In the brasserie, people cheerfully continue with the next game. The 65-year-old François Goulon, a man without too many teeth in his mouth, visibly enjoys the carnival party. “I used to work as a clown in hospitals to cheer up children. Now they do that to me,” says the former firefighter, who ended up in the nursing home due to an occupational accident. Paolo (76) had his face painted as a panda bear for the occasion. “Contact with children is good for me. Then I won’t miss mine so much.”

And the children themselves, what do they think of it? Eden (10), dressed as a ninja, was not used to dealing with the elderly. He barely sees his own father. “When we are with them, it means we are going to do something fun. And I’m actually used to them now,” he says. Shun (12) and Gabriel (12) are less enthusiastic. They find it “embarrassing” to talk to the elderly because the topics “they” want to talk about are not in line with what they like. And yet Antonella Mannoia (37), supervisor of the children, has recently seen something beautiful. “The more they are together, the more they get used to each other. They relax through and with each other.”

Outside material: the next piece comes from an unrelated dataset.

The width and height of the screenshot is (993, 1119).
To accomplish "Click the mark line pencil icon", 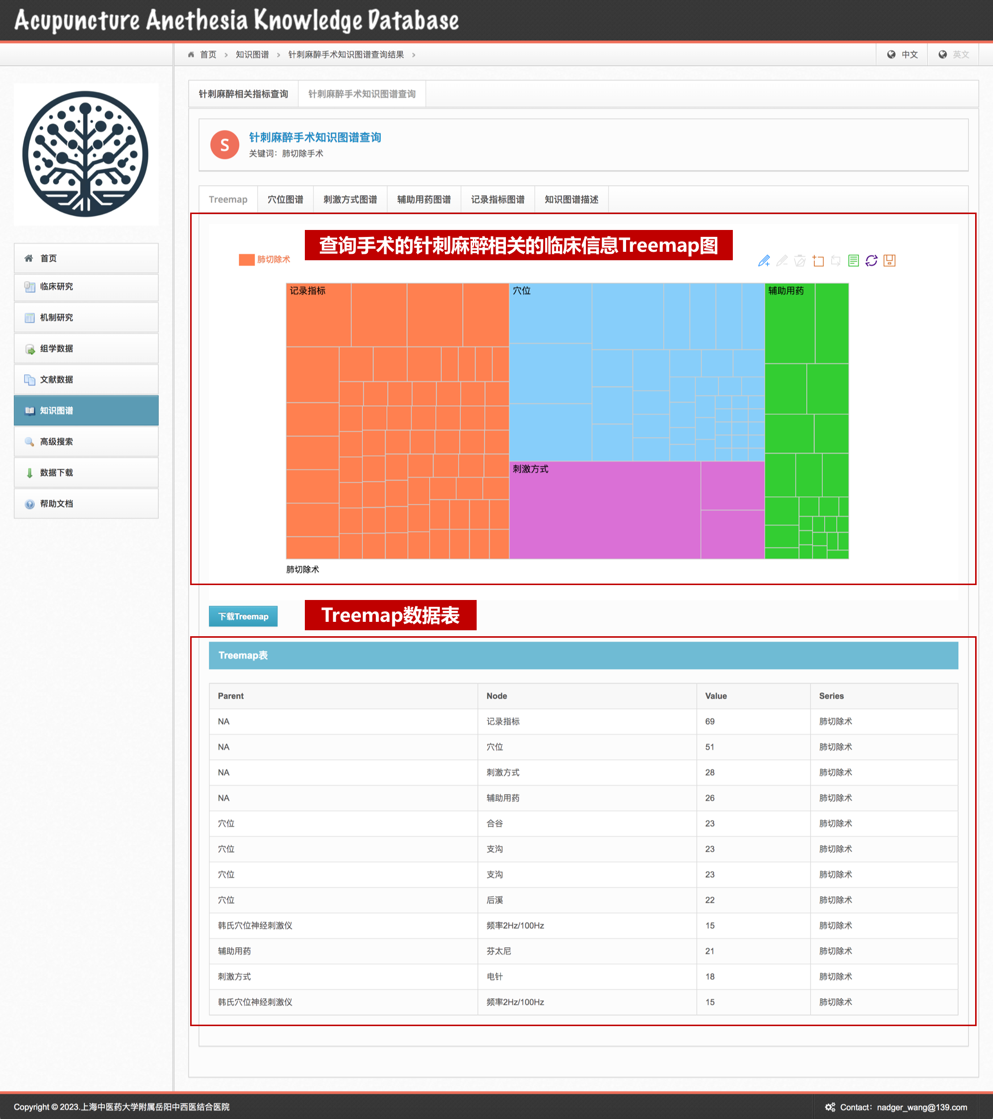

The experiment in Domaine des Lys is just coming to an end. The renovation of the youth boarding school should be completed on 1 July and then the children will return. But, says director Vasbinder, “we will continue to celebrate holidays together. We have seen that this has great benefits for both groups.” It is not yet known whether the experiment will be followed elsewhere in Belgium.

Older and young residents of care center Domaine des Lys spend time together especially when there is something to celebrate.